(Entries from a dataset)
● ● ● ● ● ● ●

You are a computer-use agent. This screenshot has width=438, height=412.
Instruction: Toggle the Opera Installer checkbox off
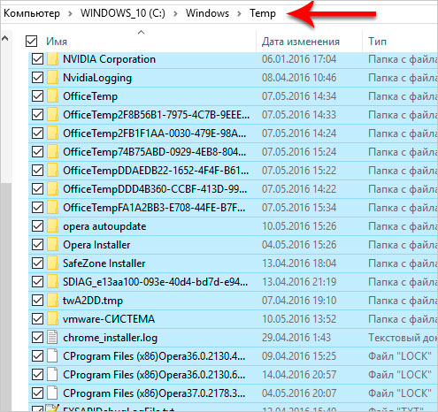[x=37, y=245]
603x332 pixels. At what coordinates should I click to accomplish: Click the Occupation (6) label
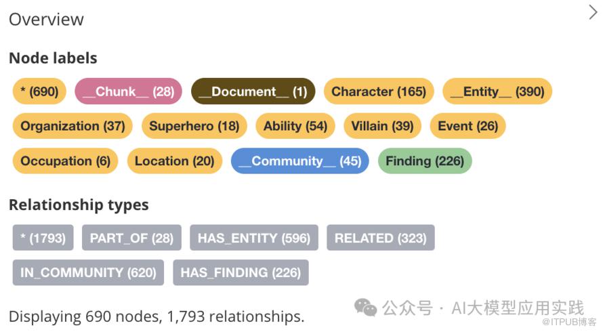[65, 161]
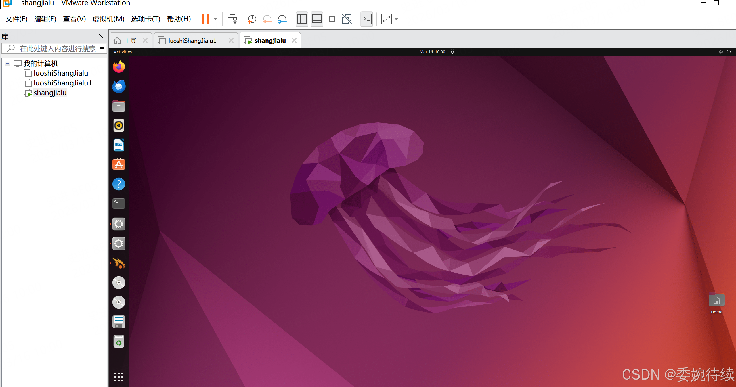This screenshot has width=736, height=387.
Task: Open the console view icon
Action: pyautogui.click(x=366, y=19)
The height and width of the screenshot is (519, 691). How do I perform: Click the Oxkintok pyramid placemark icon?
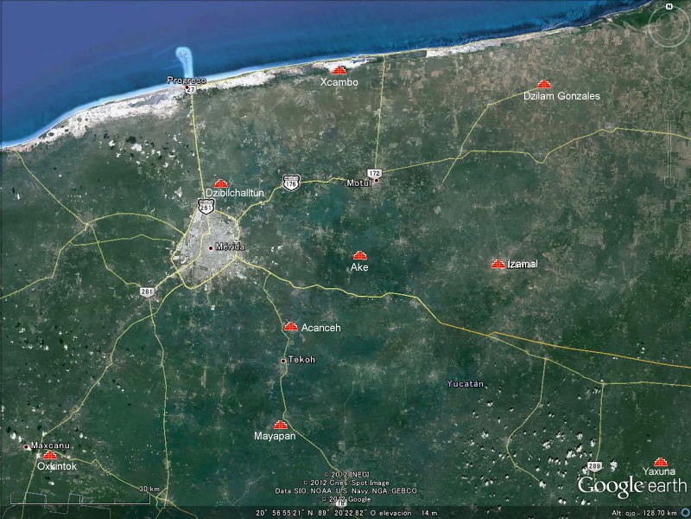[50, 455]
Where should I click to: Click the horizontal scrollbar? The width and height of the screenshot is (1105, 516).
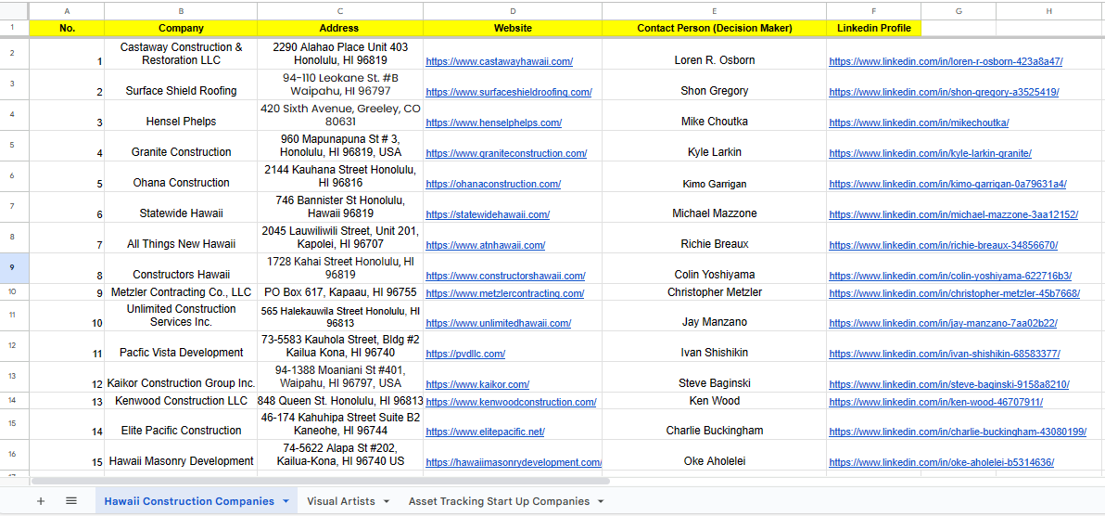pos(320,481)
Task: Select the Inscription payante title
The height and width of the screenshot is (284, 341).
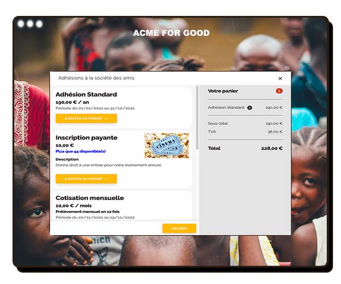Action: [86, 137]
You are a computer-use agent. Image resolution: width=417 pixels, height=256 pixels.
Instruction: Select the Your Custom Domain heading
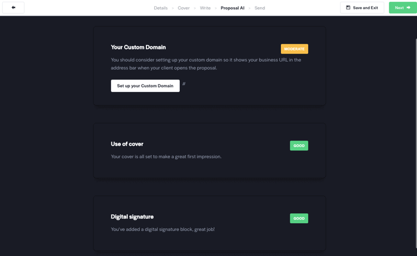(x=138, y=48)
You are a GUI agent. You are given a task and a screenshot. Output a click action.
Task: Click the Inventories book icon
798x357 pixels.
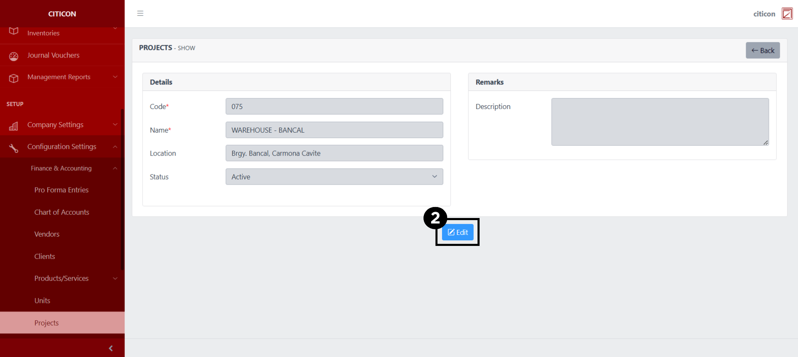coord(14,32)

● ● ● ● ● ● ●

**Task brief**
Rewrite all the lines above with "computer-use agent" changed to "screen assistant" and nothing else altered. Leave the pictures out.

**Written reply**
You are a screen assistant. This screenshot has width=438, height=412.
Instruction: Toggle the Opera Installer checkbox off
[x=37, y=245]
603x332 pixels. At what coordinates should I click to accomplish: Click the Occupation (6) label
[65, 161]
This screenshot has width=736, height=387.
Task: Open the console view icon
Action: pyautogui.click(x=366, y=19)
The height and width of the screenshot is (519, 691). How do I perform: Click the Oxkintok pyramid placemark icon?
[50, 455]
Where should I click to: Click the horizontal scrollbar? The width and height of the screenshot is (1105, 516).
pos(320,481)
Task: Select the Inscription payante title
The height and width of the screenshot is (284, 341).
Action: [86, 137]
You are a screen assistant. Image resolution: width=417 pixels, height=256 pixels.
Instruction: Select the Your Custom Domain heading
(x=138, y=48)
You are a GUI agent. You are given a task and a screenshot. Output a click action.
Task: Click the Inventories book icon
798x357 pixels.
coord(14,32)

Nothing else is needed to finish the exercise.